Who We Are
Our lab works on human genetics and the genetic basis for disease. We focus on inherited genetic instability/cancer predisposition syndromes including Werner and Bloom syndromes and Fanconi anemia, as well as on two specific types of cancer, adult acute myeloid leukemia (AML) and the gliomas.

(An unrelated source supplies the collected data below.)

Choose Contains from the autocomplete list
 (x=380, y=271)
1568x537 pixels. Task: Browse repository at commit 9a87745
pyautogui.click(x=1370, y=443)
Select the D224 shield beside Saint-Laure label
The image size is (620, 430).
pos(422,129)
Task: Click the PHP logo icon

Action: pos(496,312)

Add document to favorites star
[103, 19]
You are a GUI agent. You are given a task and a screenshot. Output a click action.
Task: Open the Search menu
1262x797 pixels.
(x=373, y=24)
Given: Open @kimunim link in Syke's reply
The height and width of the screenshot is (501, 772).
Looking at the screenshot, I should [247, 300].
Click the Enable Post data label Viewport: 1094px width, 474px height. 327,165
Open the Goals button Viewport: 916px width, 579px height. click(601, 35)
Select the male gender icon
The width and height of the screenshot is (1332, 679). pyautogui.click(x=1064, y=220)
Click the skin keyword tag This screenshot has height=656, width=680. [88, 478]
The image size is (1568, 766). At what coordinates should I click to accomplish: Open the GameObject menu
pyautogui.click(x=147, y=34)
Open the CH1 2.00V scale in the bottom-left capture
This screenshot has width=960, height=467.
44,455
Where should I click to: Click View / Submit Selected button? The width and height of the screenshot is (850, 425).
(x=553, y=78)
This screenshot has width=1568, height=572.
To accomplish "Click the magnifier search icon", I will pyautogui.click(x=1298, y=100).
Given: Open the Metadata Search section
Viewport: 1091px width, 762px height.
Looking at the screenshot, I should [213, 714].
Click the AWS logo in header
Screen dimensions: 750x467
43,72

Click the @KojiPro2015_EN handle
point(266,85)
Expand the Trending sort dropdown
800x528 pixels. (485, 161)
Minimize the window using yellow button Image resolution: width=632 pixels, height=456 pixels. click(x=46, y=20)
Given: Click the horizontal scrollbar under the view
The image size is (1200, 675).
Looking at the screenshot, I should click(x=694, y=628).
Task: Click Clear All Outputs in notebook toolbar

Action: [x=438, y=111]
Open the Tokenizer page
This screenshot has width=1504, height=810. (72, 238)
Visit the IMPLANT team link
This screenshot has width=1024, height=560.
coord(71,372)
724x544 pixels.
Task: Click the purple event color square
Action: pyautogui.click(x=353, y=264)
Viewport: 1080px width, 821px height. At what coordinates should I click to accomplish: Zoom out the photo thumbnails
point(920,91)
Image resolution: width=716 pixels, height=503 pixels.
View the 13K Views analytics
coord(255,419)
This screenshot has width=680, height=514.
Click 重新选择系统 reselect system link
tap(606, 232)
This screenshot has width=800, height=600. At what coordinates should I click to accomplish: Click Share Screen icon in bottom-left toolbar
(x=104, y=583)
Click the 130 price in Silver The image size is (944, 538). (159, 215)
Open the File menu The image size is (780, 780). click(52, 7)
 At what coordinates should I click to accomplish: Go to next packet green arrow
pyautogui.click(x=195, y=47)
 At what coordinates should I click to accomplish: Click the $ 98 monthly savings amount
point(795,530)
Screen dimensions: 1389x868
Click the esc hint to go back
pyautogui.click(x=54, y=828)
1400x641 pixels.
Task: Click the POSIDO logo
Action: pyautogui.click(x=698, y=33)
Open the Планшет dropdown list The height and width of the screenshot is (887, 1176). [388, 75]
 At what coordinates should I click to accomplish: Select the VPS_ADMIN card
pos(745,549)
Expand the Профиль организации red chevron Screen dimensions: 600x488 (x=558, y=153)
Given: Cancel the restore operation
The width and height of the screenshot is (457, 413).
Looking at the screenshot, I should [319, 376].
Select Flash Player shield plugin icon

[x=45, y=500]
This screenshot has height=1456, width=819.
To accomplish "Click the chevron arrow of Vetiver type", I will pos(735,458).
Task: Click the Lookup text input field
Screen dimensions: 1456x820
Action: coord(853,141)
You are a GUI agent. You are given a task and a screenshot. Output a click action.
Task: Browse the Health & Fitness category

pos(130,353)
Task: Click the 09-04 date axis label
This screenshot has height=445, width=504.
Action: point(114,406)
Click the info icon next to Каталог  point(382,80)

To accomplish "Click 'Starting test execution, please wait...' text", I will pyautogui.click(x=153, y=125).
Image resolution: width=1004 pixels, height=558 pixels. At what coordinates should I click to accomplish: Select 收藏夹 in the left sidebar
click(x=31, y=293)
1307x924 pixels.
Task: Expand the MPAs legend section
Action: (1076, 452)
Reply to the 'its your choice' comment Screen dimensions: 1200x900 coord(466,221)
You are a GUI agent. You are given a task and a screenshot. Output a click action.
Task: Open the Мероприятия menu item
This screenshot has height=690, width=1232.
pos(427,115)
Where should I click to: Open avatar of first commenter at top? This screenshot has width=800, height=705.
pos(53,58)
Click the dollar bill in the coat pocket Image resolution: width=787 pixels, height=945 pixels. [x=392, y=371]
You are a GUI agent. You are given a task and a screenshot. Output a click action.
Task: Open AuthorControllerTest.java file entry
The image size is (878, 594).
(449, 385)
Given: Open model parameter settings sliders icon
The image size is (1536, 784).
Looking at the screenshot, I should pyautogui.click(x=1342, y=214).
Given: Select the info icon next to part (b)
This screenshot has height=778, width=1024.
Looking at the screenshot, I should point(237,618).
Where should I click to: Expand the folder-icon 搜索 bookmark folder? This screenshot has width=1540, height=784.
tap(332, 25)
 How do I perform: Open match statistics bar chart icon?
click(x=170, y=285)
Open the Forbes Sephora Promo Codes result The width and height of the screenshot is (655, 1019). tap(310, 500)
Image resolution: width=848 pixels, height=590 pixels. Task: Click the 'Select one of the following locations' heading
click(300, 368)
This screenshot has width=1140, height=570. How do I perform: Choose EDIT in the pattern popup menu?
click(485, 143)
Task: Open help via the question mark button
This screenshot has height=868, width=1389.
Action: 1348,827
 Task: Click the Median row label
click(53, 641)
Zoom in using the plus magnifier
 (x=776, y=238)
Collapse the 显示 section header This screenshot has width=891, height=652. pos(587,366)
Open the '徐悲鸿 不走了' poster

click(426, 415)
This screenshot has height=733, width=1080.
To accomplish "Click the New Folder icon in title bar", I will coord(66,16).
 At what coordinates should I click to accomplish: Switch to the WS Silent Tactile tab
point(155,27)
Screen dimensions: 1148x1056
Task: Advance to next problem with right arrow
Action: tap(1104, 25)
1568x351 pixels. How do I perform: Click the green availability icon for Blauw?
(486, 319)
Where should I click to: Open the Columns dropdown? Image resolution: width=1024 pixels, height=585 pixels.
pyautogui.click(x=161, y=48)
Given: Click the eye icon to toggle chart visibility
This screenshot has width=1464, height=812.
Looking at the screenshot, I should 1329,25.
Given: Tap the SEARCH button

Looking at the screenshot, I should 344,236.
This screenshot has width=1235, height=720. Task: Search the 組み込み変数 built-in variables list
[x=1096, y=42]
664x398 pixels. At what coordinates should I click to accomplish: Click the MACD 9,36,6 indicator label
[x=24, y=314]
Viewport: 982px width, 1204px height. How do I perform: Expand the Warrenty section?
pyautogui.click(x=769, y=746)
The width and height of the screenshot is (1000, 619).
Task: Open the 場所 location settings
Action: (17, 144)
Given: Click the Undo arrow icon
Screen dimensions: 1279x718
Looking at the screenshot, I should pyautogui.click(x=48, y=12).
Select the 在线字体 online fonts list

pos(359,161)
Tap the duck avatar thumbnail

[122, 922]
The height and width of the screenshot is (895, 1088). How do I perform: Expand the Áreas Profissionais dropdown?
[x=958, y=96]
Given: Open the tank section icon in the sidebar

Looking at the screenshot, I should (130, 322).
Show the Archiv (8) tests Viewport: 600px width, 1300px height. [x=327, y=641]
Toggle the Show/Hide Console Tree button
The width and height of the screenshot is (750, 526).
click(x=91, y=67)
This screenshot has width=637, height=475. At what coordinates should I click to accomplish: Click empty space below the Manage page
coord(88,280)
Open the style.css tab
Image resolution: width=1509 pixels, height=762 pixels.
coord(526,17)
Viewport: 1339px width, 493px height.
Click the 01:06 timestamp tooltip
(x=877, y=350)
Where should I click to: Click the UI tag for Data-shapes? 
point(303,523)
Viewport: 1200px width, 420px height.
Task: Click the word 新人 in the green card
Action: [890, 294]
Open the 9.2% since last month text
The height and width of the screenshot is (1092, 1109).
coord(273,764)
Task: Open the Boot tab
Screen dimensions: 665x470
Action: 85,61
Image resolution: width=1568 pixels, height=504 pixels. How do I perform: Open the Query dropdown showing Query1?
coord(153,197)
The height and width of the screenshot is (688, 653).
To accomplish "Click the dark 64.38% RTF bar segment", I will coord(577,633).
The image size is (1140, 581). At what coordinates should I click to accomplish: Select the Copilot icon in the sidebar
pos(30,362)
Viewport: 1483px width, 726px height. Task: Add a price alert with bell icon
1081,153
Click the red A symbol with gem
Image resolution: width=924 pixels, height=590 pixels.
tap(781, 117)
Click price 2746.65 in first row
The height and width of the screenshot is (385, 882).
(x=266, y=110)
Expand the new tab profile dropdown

Our research uses cell, molecular, computational and engineering approaches to address basic mechanistic questions and analyze clinical material, and to build useful pre-clinical disease models to enable translation. This work has been generously supported over the past decade by the NCI, NHLBI, the Bill and Melinda Gates Foundation/Foundation of the National Institutes of Health, the Fanconi Anemia Research Fund and the Butterfly Guild.
For more detail on specific projects, see our 'Projects' tab. To see what we've published from this work, see the 'Publications' tab.
2020 AAAS Fellow Award Ceremony.
Ray was inducted as an AAAS fellow as part of the 2020 Cohort! Above is a photo of Ray at the ceremony with AAAS President Steve Chu. Congratulations, Ray!
2020 Target Malaria progress!
Target Malaria continues its work, the latest program meeting was held in February in Windsor, UK to plan field trials through 2025. We then hosted Burkina Faso colleagues in Seattle with Bioengineers without Borders members after the AAAS meeting. For more detail see: https://targetmalaria.org/
2019 Fanconi Anemia Research Fund Symposium.
Three lab members, Tai Nguyen, Nyasha Chambwe and Ray participated in different ways in the Sept meeting in Chicago. Nyasha did a well-received talk on genetic variation in the Fanconi (FANC), ADH and ALDH gene families, while Tai presented a poster on our efforts to develop a cancer cell line resource.
Nyasha transitions to her new job at St. Jude as part of their cancer genomics team - go Nyasha! We miss you already!
Pellenz S, Phelps MP, Tang W, Hovde BT, Sinit R, Fu W, Li H, Chen E, and Monnat RJ Jr. (2019) New human chromosomal sage harbor sites for genome engineering with CRISPER/Cas9, TAL effector and homing endonucleases. Human Gene Therapy doi: 10.1089/hum.2018.169. [Epub ahead of print] and BiorXiv https://doi.org/10.1101/396390 (posted on 20 August 2018).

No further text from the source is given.